▸ **Texto extraído**:
_ _ _

A REESTRUTURAÇÃO DO NÁUTICO
“Em 9 anos de clube eu tive 7 presidentes diferentes e 20 diretores. Teve pelo menos dois ou três anos que eu tive quatro presidentes… até isso tudo estabilizar no meio de 2017”. A realidade do Náutico era a de muitos clubes brasileiros e dentro deste processo, Ítalo precisou atravessar alguns furacões.
Somente após a queda para a Série C em 2017 é que Ítalo conseguiu conversar com o presidente e apresentar o planejamento completo da temporada. Foi então que tudo mudou. “Precisamos definir o perfil de atletas, ser mais assertivos, não temos capacidade para pagar os agentes e eles vão precisar encontrar no Náutico uma perspectiva futura”. Estas foram suas primeiras palavras.

_ _ _

▸ **Entradas apresentadas**:
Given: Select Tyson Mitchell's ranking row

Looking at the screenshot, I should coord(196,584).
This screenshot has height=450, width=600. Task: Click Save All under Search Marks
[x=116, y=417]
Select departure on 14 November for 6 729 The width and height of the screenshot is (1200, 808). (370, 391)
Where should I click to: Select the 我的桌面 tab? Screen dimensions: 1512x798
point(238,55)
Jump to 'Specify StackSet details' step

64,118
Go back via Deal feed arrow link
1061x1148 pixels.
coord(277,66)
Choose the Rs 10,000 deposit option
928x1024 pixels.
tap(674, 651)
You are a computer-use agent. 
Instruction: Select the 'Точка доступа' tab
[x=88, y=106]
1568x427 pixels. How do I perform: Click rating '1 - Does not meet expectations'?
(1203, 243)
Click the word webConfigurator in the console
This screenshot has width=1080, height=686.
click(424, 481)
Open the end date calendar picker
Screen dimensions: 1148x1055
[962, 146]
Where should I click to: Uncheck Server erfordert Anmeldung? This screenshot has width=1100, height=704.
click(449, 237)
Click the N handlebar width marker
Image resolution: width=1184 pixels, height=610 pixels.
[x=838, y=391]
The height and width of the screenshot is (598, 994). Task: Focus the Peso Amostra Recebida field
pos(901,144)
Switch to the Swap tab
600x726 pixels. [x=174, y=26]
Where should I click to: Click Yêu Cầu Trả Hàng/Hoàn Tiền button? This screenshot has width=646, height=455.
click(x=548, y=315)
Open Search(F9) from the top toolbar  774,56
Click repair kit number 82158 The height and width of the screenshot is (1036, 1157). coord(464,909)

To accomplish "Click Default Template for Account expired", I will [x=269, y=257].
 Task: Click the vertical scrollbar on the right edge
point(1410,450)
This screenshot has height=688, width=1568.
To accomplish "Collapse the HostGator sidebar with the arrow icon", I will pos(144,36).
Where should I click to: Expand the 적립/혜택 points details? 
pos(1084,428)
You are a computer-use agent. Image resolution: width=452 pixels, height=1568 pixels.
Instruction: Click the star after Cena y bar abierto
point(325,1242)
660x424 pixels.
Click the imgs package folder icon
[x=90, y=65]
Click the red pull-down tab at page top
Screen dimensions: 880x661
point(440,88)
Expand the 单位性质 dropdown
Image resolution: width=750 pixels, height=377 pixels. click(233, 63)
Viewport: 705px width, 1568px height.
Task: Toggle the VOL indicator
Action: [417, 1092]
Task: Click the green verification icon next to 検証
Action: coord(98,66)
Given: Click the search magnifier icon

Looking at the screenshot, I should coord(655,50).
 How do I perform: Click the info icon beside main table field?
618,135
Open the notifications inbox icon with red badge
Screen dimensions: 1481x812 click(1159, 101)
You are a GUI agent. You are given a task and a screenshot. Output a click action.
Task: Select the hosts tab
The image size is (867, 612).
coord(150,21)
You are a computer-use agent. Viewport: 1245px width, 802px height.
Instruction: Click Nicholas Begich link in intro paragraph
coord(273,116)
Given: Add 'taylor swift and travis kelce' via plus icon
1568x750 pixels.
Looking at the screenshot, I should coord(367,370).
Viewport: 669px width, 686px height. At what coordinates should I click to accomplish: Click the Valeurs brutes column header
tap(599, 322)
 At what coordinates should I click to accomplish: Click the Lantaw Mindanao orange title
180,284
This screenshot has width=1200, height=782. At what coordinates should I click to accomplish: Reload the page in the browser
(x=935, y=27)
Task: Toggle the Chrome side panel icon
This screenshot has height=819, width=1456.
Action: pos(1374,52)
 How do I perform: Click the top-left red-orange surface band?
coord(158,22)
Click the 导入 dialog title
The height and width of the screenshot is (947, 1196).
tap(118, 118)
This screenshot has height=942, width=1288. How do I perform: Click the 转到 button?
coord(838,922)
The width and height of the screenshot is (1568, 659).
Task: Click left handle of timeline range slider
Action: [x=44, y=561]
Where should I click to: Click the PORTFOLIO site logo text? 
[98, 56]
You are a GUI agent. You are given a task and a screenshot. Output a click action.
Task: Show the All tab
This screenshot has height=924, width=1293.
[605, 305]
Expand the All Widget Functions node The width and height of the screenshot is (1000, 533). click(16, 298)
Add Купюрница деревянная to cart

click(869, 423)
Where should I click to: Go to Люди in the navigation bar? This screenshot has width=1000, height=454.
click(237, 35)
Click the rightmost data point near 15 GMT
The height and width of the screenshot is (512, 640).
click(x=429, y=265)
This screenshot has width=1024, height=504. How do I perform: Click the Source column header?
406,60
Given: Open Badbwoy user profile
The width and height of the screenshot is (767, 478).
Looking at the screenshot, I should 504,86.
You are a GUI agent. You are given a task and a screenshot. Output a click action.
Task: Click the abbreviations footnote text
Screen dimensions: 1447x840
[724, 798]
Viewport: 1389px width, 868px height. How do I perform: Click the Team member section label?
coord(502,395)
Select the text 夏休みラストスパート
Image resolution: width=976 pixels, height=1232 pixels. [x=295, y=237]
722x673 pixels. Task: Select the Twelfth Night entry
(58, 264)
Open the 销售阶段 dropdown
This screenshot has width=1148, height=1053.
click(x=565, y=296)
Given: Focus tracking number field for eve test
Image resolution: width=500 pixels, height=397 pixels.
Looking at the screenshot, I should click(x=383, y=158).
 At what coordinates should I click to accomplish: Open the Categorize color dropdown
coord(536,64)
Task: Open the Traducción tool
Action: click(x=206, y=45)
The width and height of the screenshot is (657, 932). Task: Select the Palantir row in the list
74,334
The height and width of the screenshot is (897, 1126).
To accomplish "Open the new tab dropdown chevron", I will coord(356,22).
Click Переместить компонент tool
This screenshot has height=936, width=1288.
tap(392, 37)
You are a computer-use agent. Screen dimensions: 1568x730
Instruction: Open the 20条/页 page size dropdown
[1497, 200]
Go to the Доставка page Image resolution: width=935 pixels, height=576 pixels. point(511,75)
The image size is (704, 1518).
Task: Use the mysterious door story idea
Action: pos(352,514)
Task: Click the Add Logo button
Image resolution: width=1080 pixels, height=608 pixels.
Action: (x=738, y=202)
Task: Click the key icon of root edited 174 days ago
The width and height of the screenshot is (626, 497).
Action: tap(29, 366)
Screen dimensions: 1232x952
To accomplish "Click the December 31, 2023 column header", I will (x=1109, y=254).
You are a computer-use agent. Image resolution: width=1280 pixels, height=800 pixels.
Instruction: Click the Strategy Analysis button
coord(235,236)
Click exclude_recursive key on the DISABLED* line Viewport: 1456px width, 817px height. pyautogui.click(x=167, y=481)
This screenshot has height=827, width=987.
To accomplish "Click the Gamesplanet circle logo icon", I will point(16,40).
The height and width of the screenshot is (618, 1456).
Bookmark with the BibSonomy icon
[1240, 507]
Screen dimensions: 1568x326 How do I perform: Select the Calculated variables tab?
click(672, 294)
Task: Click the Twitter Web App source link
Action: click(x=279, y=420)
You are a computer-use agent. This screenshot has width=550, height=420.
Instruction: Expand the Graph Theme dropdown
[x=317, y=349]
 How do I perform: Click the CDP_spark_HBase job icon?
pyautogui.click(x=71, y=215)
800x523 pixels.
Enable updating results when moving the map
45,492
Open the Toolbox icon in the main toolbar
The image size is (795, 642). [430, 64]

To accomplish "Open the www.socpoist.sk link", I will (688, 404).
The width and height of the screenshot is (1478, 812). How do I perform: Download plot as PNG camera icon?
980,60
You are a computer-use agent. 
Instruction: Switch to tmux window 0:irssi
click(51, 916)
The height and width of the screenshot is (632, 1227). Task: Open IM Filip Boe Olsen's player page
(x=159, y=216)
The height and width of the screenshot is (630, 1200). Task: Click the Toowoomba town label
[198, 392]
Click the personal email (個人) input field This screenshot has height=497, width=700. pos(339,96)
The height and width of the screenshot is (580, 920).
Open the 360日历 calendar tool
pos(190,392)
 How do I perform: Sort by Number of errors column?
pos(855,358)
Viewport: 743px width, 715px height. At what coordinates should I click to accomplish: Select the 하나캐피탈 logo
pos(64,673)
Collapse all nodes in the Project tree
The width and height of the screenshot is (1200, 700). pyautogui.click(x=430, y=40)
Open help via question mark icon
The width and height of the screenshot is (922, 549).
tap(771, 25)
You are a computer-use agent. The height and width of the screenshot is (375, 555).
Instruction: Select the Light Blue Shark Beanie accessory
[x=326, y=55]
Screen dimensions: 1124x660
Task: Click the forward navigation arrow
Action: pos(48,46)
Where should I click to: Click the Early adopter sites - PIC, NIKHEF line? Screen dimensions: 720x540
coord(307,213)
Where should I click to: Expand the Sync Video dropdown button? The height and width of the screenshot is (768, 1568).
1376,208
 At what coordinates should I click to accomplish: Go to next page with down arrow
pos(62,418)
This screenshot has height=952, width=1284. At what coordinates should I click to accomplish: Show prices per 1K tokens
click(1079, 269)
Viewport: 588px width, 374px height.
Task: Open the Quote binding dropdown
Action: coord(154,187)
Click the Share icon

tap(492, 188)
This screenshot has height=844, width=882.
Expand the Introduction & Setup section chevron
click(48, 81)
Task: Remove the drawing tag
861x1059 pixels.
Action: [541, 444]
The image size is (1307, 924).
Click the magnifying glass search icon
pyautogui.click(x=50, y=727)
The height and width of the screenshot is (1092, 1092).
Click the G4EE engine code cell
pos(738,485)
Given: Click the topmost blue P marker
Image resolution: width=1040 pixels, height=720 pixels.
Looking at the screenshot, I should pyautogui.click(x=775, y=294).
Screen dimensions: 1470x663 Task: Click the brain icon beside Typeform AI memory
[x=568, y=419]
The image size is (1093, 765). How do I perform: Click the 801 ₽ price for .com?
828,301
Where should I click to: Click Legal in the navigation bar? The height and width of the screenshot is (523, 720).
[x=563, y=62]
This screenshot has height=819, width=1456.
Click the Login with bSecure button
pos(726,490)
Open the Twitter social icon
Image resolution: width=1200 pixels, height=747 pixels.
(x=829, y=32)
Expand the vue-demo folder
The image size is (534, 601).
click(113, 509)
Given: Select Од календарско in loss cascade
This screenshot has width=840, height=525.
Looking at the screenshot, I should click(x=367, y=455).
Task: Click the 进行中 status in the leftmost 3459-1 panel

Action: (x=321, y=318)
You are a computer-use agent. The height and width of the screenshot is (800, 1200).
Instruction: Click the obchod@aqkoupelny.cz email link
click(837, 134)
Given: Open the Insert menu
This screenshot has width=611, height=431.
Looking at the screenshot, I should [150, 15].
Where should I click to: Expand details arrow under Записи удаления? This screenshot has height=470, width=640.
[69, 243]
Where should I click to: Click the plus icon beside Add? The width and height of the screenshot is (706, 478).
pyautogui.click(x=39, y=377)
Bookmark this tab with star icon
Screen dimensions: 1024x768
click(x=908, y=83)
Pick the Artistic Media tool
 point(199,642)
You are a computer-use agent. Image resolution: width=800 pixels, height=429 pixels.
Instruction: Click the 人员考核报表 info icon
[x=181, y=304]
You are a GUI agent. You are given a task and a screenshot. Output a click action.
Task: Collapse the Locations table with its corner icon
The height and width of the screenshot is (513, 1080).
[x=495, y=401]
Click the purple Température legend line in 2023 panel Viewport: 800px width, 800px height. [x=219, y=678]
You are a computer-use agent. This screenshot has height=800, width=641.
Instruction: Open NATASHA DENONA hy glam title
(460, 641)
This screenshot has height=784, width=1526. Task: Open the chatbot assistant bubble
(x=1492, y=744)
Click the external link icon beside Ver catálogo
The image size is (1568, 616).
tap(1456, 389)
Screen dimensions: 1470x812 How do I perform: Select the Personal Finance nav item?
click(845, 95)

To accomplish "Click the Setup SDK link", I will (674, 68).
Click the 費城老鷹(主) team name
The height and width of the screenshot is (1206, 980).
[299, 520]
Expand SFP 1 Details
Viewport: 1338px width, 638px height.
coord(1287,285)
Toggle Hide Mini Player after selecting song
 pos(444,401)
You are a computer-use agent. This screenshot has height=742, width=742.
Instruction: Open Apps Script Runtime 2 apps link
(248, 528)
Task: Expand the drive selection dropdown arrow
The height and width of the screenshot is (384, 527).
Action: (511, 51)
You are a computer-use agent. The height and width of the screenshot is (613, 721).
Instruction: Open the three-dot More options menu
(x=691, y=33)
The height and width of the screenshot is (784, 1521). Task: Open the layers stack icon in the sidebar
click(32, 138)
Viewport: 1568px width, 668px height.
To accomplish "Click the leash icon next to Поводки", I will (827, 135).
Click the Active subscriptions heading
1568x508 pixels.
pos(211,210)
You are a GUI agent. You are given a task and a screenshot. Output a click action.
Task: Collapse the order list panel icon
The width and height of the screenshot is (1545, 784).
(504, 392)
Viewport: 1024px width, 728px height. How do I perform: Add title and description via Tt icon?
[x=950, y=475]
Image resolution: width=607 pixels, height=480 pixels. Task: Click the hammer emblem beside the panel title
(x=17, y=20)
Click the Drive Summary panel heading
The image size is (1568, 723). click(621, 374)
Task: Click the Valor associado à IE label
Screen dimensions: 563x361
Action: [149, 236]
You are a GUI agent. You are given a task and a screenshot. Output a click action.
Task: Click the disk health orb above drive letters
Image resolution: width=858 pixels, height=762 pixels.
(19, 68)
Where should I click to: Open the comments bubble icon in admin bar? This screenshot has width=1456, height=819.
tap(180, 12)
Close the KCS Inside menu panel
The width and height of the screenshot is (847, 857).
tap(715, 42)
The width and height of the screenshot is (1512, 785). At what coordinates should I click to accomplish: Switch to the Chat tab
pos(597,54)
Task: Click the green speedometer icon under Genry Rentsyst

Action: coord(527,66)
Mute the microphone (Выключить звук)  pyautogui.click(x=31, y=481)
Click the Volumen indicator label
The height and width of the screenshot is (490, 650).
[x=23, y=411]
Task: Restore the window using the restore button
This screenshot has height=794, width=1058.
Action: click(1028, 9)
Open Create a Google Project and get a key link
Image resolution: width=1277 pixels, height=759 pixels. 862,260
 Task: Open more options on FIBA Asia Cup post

_ _ _

▸ **Enunciado**:
Copie na íntegra o texto extraído, sem alterar nenhuma palavra nem sinal de pontuação.

▸ **Resolução**:
A REESTRUTURAÇÃO DO NÁUTICO
“Em 9 anos de clube eu tive 7 presidentes diferentes e 20 diretores. Teve pelo menos dois ou três anos que eu tive quatro presidentes… até isso tudo estabilizar no meio de 2017”. A realidade do Náutico era a de muitos clubes brasileiros e dentro deste processo, Ítalo precisou atravessar alguns furacões.
Somente após a queda para a Série C em 2017 é que Ítalo conseguiu conversar com o presidente e apresentar o planejamento completo da temporada. Foi então que tudo mudou. “Precisamos definir o perfil de atletas, ser mais assertivos, não temos capacidade para pagar os agentes e eles vão precisar encontrar no Náutico uma perspectiva futura”. Estas foram suas primeiras palavras.